**PAGE TEXT**
• • • •

Pandemic“Big Data Paradox”: 2 Early Vaccination Surveys Worse Than Worthless
“Big data paradox” is a mathematical tendency of big data sets to minimize one type of error, due to small sample size, but magnify another that tends to get less attention: flaws linked to systematic biases that make the sample a poor representation of the larger population. Analyst found that that tendency caused two early vaccination surveys to be misleading – a findings which holds warning for tracking efforts as governments and health officials as they formulate policies to battle the pandemic.
When Delphi-Facebook and the U.S. Census Bureau provided estimates of COVID-19 vaccine uptake last spring, their weekly reports drew on responses from as many as 250,000 people.

• • • •

**TASK REQUIREMENTS**
(A) In the vaccination survey text, how many people did Delphi-Facebook and the U.S. Census Bureau draw on for their weekly reports?
(B) Pick up the vaccination survey text after its last sentence and continue it.
The records that come next are separate material, unrelated to the vaccination survey text.

• • • •

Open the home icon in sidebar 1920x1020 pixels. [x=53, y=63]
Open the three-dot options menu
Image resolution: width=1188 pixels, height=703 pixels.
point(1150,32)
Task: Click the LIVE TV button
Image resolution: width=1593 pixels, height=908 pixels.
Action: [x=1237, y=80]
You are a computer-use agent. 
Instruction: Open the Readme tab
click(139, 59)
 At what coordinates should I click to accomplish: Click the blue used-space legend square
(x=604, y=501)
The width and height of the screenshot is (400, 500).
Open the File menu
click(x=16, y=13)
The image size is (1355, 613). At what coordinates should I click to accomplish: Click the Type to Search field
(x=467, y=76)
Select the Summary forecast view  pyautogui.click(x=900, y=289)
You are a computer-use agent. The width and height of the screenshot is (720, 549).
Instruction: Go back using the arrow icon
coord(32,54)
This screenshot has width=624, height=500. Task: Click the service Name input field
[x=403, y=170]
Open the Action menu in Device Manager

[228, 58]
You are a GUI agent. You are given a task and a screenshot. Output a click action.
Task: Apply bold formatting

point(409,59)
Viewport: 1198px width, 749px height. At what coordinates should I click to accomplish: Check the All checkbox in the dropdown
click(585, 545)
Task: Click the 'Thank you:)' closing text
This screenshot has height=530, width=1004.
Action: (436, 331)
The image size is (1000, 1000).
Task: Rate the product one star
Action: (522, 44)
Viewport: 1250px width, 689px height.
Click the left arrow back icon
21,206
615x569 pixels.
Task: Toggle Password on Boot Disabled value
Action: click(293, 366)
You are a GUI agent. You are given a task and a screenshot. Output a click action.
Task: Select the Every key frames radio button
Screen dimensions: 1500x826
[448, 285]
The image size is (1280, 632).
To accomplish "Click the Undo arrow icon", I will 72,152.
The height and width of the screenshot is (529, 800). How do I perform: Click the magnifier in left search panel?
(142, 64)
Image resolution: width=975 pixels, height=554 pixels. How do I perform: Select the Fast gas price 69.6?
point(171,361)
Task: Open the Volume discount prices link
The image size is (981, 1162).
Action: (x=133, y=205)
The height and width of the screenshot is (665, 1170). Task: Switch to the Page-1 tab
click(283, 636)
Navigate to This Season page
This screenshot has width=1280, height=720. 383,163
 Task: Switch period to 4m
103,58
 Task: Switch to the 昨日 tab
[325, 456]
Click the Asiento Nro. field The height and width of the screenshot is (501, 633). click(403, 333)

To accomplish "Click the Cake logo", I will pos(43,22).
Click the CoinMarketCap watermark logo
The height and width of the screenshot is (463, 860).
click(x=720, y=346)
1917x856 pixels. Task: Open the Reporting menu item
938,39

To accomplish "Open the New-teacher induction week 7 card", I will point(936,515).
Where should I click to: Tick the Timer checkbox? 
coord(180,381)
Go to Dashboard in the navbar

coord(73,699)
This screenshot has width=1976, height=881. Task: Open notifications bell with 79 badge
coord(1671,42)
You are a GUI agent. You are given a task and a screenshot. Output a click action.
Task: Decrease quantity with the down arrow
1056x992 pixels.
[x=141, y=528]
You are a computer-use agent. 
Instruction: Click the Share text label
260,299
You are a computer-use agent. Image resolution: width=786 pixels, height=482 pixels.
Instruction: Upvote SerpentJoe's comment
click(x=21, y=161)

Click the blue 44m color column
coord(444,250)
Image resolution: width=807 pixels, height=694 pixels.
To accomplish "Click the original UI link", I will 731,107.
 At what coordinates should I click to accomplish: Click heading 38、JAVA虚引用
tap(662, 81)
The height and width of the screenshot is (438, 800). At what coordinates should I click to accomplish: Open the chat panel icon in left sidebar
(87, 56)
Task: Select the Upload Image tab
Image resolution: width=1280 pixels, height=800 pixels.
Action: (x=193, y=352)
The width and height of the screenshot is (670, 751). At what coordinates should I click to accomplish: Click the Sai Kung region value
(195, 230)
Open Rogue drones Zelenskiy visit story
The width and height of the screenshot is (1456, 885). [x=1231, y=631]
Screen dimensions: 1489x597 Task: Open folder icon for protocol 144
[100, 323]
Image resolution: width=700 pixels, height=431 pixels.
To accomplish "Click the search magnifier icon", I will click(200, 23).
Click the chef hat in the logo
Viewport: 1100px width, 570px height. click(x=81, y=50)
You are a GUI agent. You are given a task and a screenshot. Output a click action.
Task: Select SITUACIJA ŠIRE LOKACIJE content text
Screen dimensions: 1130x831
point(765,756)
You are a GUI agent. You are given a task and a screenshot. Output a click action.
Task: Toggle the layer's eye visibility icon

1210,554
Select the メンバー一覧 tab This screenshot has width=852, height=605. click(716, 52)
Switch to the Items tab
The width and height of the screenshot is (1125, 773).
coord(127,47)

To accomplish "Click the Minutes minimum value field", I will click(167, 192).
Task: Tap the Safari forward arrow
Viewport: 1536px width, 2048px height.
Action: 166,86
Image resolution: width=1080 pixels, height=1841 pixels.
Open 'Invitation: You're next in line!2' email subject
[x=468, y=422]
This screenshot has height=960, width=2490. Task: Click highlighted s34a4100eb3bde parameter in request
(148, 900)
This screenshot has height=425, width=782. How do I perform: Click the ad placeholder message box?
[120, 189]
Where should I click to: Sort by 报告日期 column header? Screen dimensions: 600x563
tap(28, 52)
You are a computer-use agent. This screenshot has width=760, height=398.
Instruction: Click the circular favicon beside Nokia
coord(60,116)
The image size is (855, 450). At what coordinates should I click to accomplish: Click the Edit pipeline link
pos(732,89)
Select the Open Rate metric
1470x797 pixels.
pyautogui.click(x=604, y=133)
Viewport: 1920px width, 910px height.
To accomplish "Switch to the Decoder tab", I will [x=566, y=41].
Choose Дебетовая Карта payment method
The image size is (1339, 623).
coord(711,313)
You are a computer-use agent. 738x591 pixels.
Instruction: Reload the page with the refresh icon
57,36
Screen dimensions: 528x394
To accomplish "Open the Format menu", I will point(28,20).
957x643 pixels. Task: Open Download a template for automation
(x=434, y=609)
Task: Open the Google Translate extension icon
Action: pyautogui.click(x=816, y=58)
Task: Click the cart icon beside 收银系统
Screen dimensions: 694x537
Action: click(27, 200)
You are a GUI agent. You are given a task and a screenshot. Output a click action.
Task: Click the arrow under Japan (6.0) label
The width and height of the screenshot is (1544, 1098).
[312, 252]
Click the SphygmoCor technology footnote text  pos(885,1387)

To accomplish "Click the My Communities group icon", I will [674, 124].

• • • •

**RESULTS BY TASK**
(A) As many as 250,000 people.

(B)
The data sets boasted statistically tiny margins of error, raising confidence that the numbers were correct. But when the Centers for Disease Control and Prevention reported actual vaccination rates, the two polls were off — by a lot. By the end of May, the Delphi-Facebook study had overestimated vaccine uptake by 17 percentage points — 70 percent versus 53 percent, according to the CDC — and the Census Bureau’s Household Pulse Survey had done the same by 14 percentage points.
A comparative analysis by statisticians and political scientists from Harvard, Oxford, and Stanford universities concludes that the surveys fell victim to the “big data paradox,” a mathematical tendency of big data sets to minimize one type of error — due to small sample size — but magnify another that tends to get less attention: flaws linked to systematic biases that make the sample a poor representation of the larger population.
The big data paradox was identified and coined by one of the study’s authors, Harvard’s Xiao-Li Meng, the Whipple V.N. Jones Professor of Statistics, in his 2018 analysis of polling during the 2016 presidential election. Famous for predicting a Hillary Clinton victory, the polls were skewed by “nonresponse bias,” which in this case was the tendency of Trump voters to either not respond or define themselves as “undecided.”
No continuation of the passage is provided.